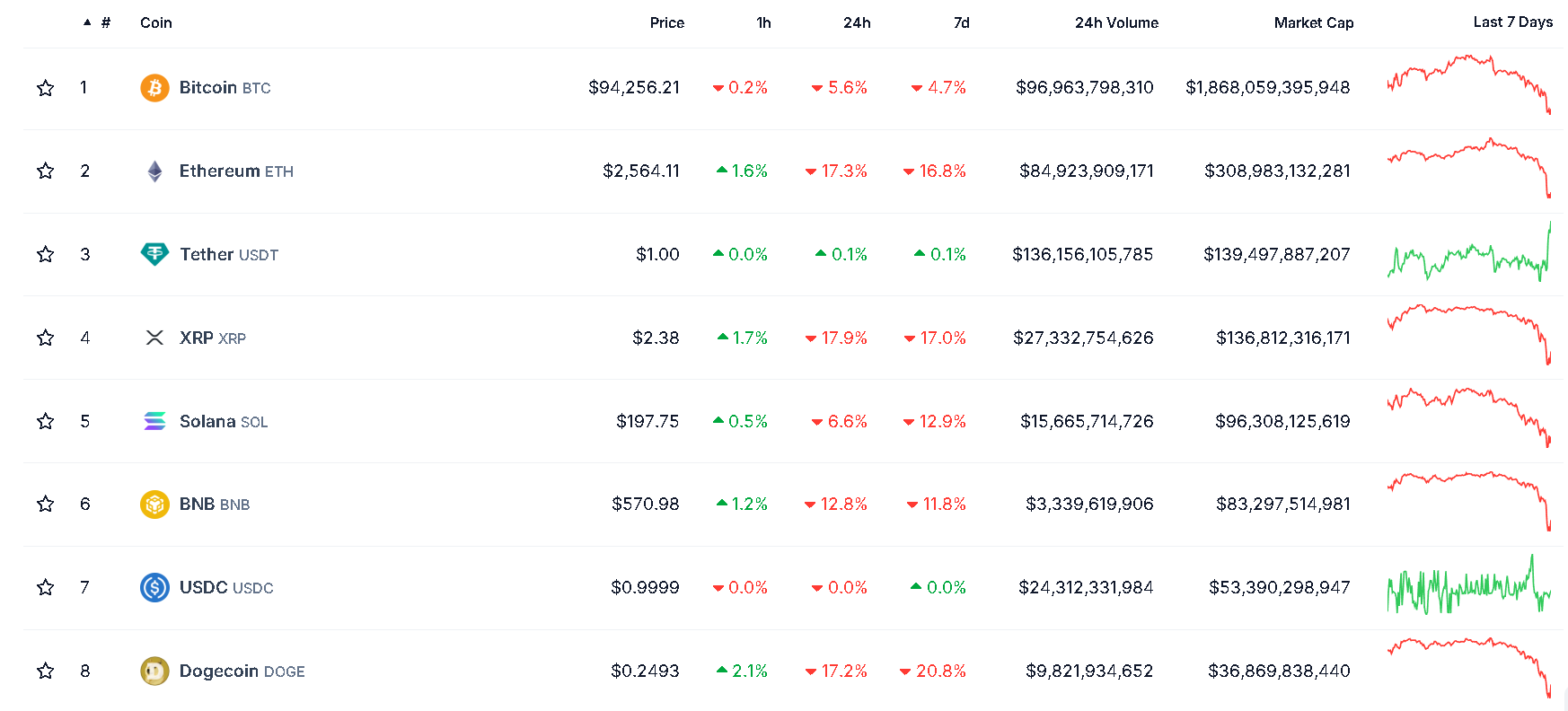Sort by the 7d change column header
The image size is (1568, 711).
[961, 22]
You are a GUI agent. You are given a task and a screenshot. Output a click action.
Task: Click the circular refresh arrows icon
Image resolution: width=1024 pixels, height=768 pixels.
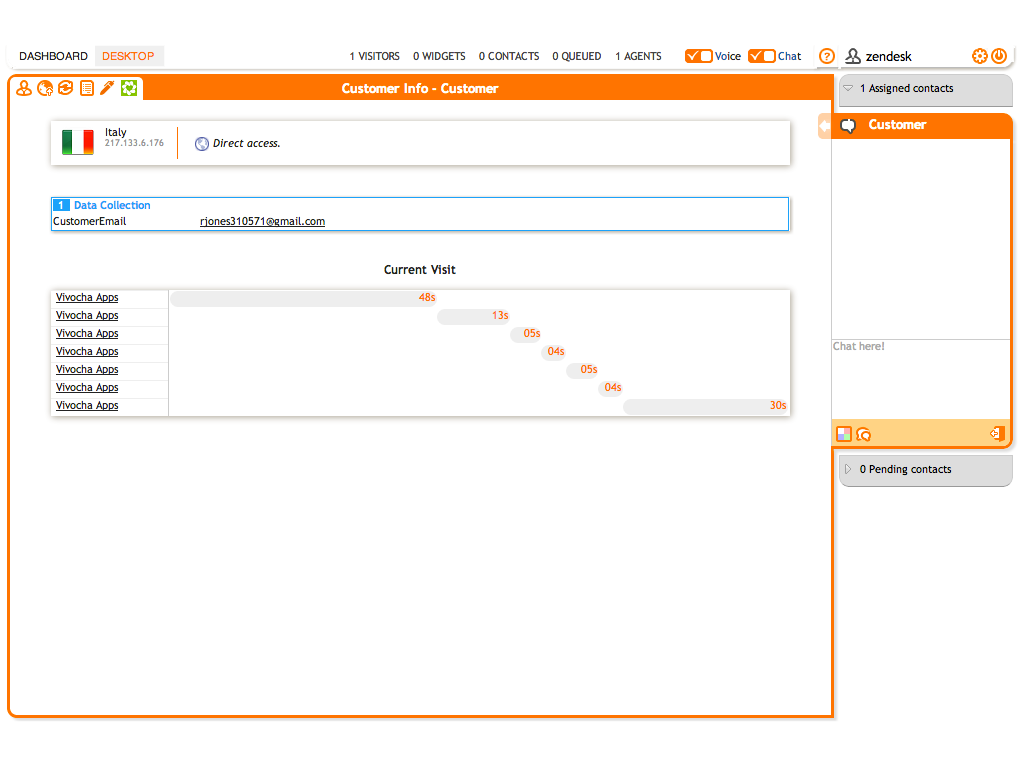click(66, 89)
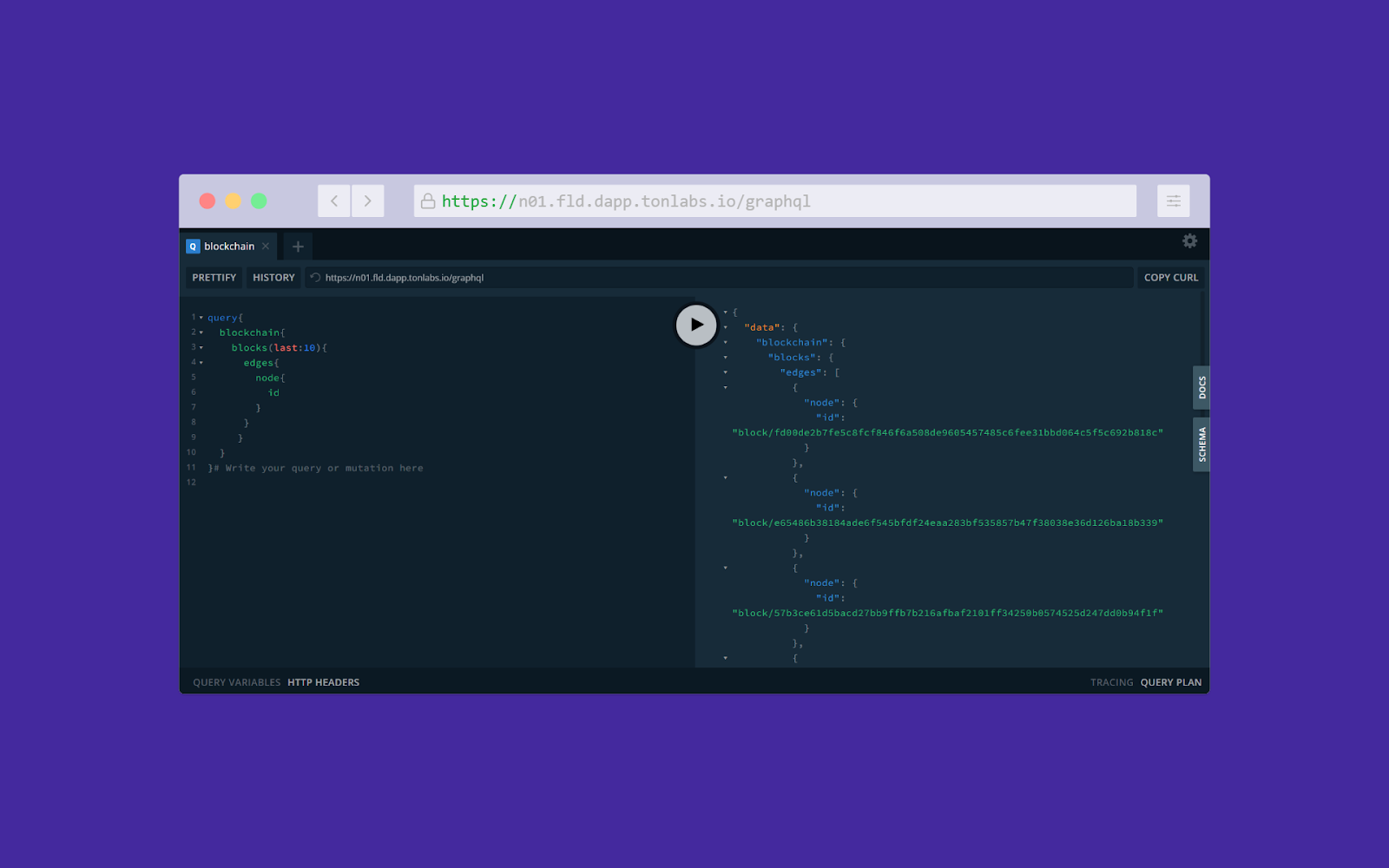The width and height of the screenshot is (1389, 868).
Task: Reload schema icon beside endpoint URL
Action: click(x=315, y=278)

□ □ □

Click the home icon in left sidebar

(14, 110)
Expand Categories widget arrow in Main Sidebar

□ □ □

What is needed:
Out of the data above, set down the lines from the one with "You are a GUI" to the one with "Task: Click the circular refresh arrows icon", both included, exactly as written and with no additions.

Written reply:
You are a GUI agent. You are given a task and a screenshot. Output a click action.
Task: Click the circular refresh arrows icon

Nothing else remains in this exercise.